**Task to carry out:**
In the computer-buying discussion, repeat the passage starting with "You can buy" and going on through "Or try eBay.", substituting "graphics card" for "motherboard".

**Document segment:**
My wife has decided that it's time for us to get a new computer; the one we're using now is getting a bit pokey, particularly for the things we use it for (or, rather, would like to use it for--in addition to the ordinary stuff, we do a fair amount of digiphoto stuff, Photoshop, PageMaker and other electronic publishing-type programs, and I wouldn't mind playing some 21st century games occasionally). Back when we bought our now-six-years-old PC, we had essentially three choices: the 133Mhz Pentium, the 166Mhz Pentium, or the 200Mhz Pentium (we split the difference and got the 166). Now there are Pentiums and Celerons of numerous Ghz-ages, and a whole bunch of AMD chips with various undecipherable monikers and mysterious clock speeds, not to mention the new 64-bit AMD. How do I compare/choose amongst them all? Does clock speed trump all? Are AMD chips "just as good" as Intel? How does, say, an AMD Athlon XP 2700+ compare to an Intel Pentium 4 at 2.4GHz (or the Pentium to a Celeron @ 2.5Ghz, for that matter)? As a practical matter, will I ever really care that I got the P4 at 2.6Ghz instead of the 2.8Ghz? Will the new AMD 64bit chip change the landscape to the extent that any 32bit chip I get now will be obselete a whole bunch sooner than the old horse I'm riding now, and therefore I should go cheap on the chip and and look to get a new PC three years down the road instead of six? Any advice or opinions would be welcome...18 responses total.
You can buy the parts and put something together yourself. It would be cheaper to get a 1-2 year old motherboard than the latest one. They you could afford to upgrade more often and be more up to date on average. MCRI sells components and they are nice people. Or try eBay.

**Available data:**
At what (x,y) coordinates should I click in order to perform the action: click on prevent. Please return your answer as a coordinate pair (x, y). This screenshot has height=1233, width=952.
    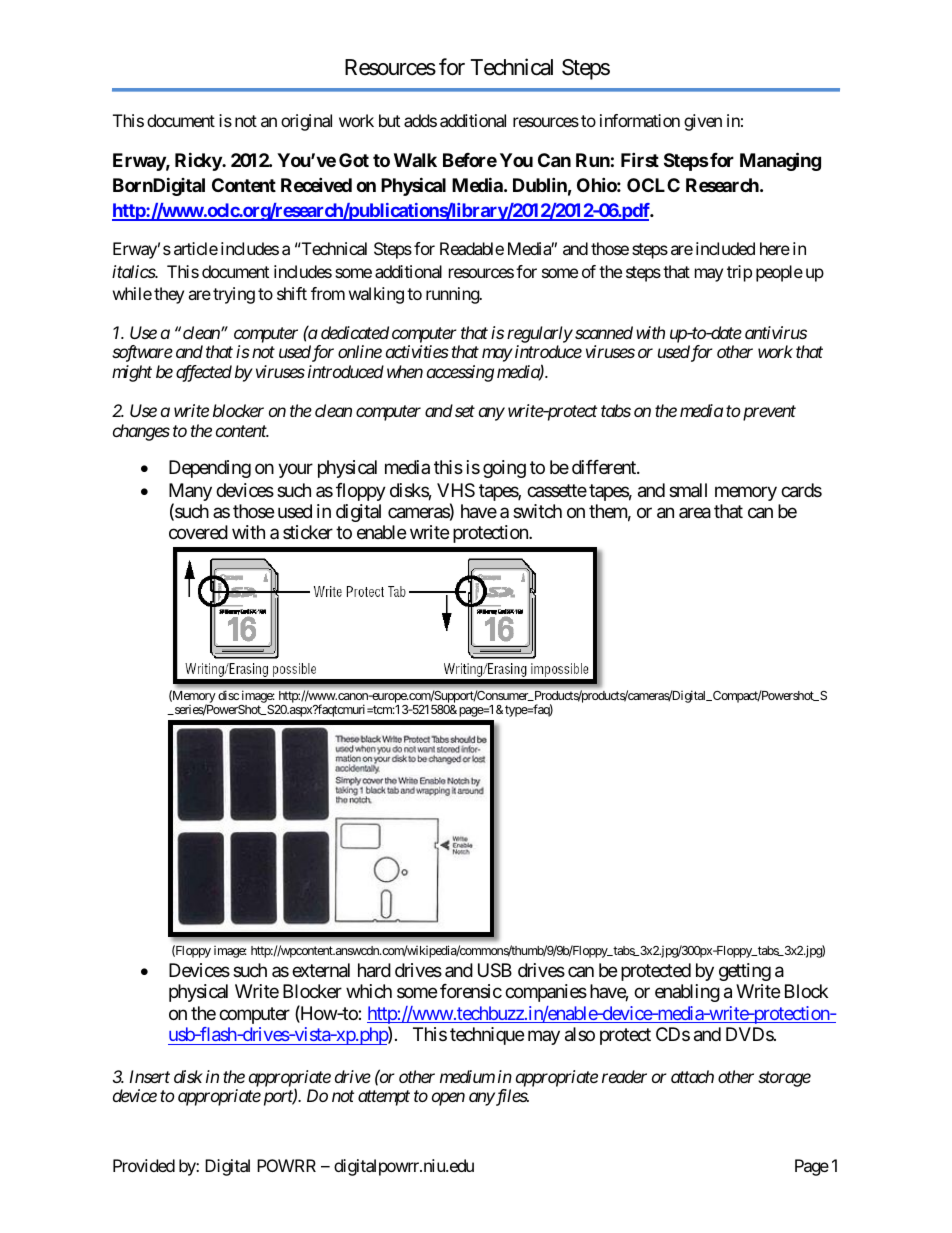
    Looking at the image, I should click on (768, 413).
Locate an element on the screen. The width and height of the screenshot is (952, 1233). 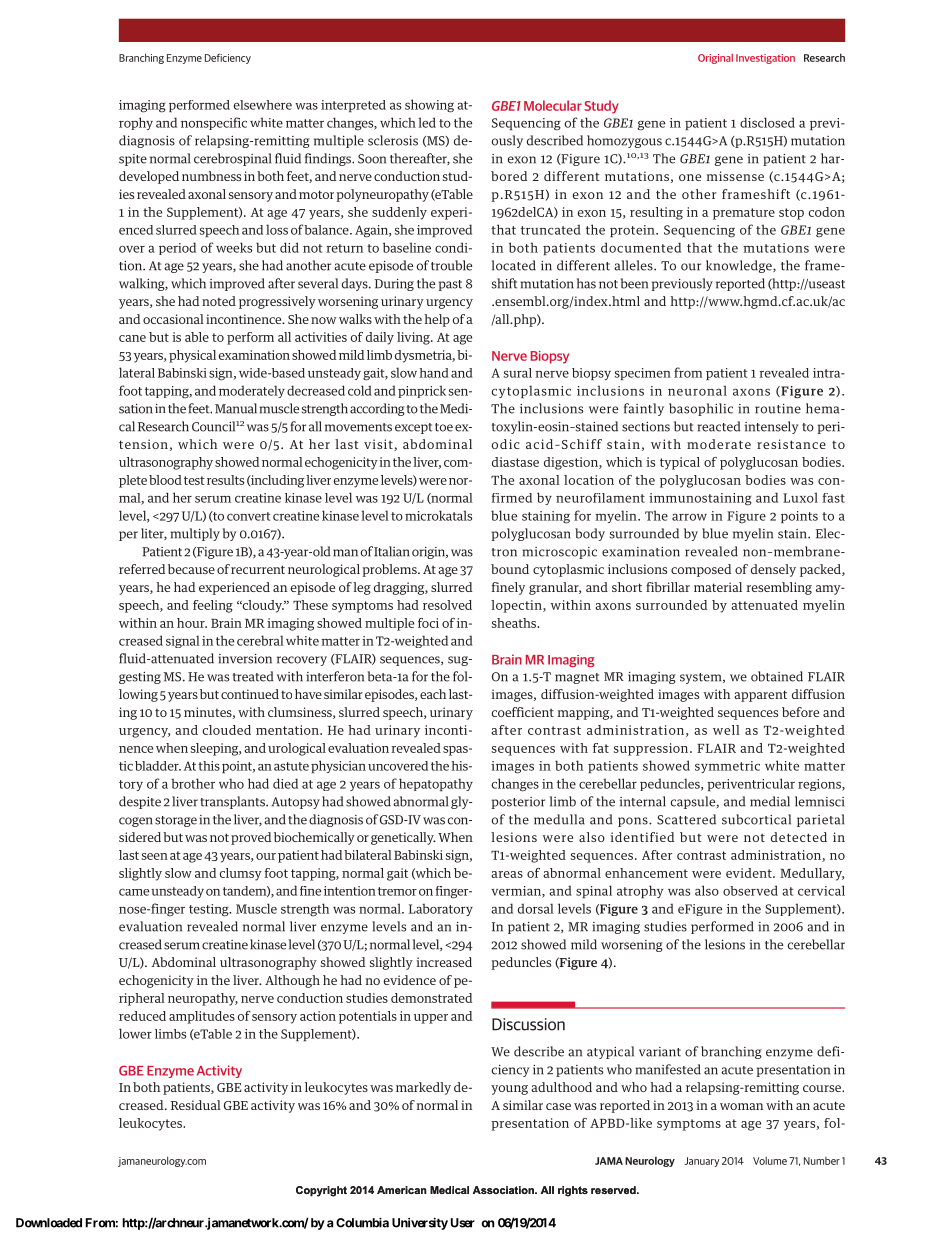
Downloaded is located at coordinates (49, 1223).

**The completed task:**
You can buy the parts and put something together yourself. It would be cheaper to get a 1-2 year old graphics card than the latest one. They you could afford to upgrade more often and be more up to date on average. MCRI sells components and they are nice people. Or try eBay.